Puy Lentil, Farro and Pomegranate Salad

Recipe by Helen Jackson

Puy Lentil, Farro & Pomegranate Salad

Serves 6-8

3/4 cup Sabarot puy lentils
3/4 cup Girolomoni farro
1 small red onion, finely chopped
1 celery stalk, finely diced
1/3 cup parsley, finely chopped
1/4 cup coriander, finely chopped
1/4 cup mint, finely chopped
1/4 cup pumpkin seeds, lightly toasted
1/2 cup toasted Marcona almonds , roughly chopped
2 Tbsp Pinoli pine nuts , lightly toasted
2 Tbsp Romulo capers in brine , drained
1/3 cup natural currants
2 Tbsp lemon juice
1/4 cup extra virgin olive oil (EVO)
1 Tbsp pomegranate molasses
Sea salt
3/4 cup Greek style yoghurt
1 tsp ground cumin
1 pomegranate

Cook the Puy lentils and farro in separate saucepans of boiling water for 15-20 minutes until just tender to the bite.  Drain well and allow to cool.

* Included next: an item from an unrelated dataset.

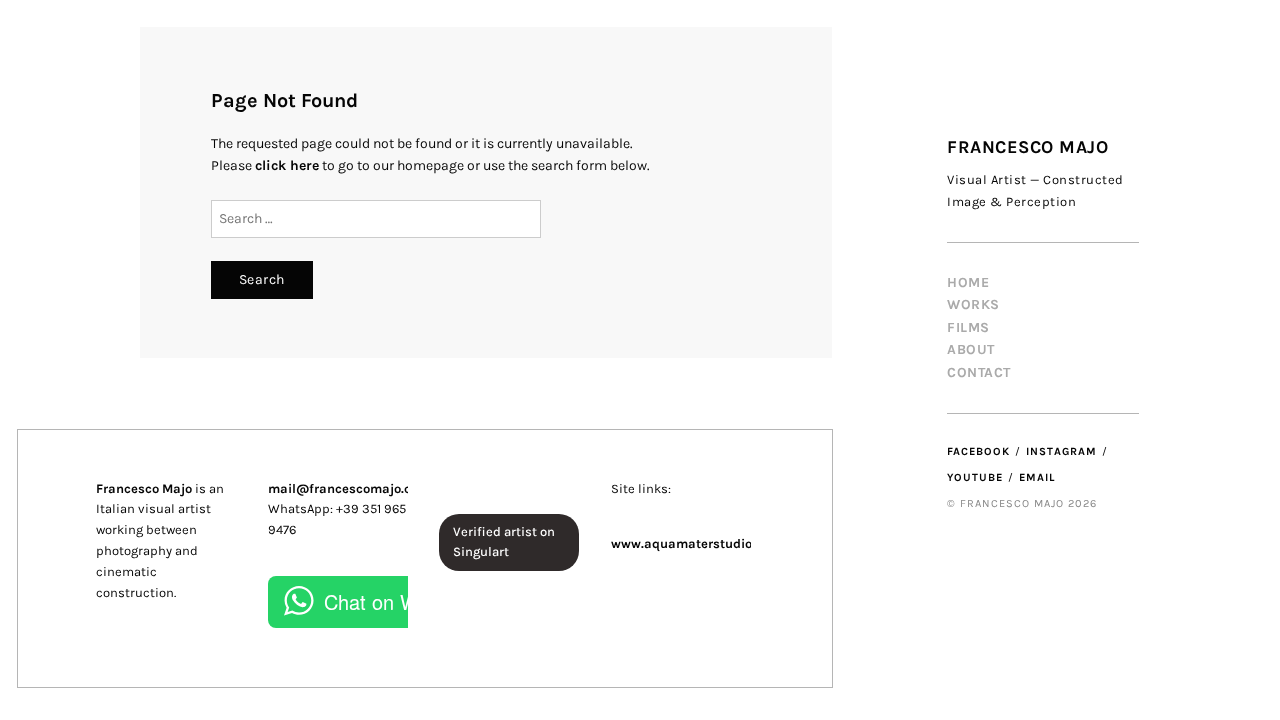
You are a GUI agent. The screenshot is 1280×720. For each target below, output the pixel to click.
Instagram (1061, 451)
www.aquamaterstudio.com (696, 543)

Combine the lentils and farro with the onion, celery, herbs, seeds, nuts, capers and currants together in a large bowl.  Toss well to combine.

Mix together the lemon juice, olive oil and pomegranate molasses, season generously with sea salt.  Pour the dressing over the salad and toss again. Combine the yoghurt and cumin and add a pinch of salt. Remove the seeds from the pomegranate. Top the salad with a mound of cumin yoghurt and sprinkle with pomegranate seeds.

Excess salad can be stored for several days in a sealed container in the refrigerator.